=== Directive ===
Copy out everything in the records from the line containing "Task: Click the" down to the line containing "I will 31,37.", both of those lines included.

=== Recorded data ===
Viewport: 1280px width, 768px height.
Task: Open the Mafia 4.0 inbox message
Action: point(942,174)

* * *

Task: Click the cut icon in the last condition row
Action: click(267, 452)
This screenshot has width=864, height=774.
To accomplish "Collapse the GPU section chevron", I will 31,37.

=== Expected answer ===
Task: Click the cut icon in the last condition row
Action: click(267, 452)
This screenshot has width=864, height=774.
To accomplish "Collapse the GPU section chevron", I will 31,37.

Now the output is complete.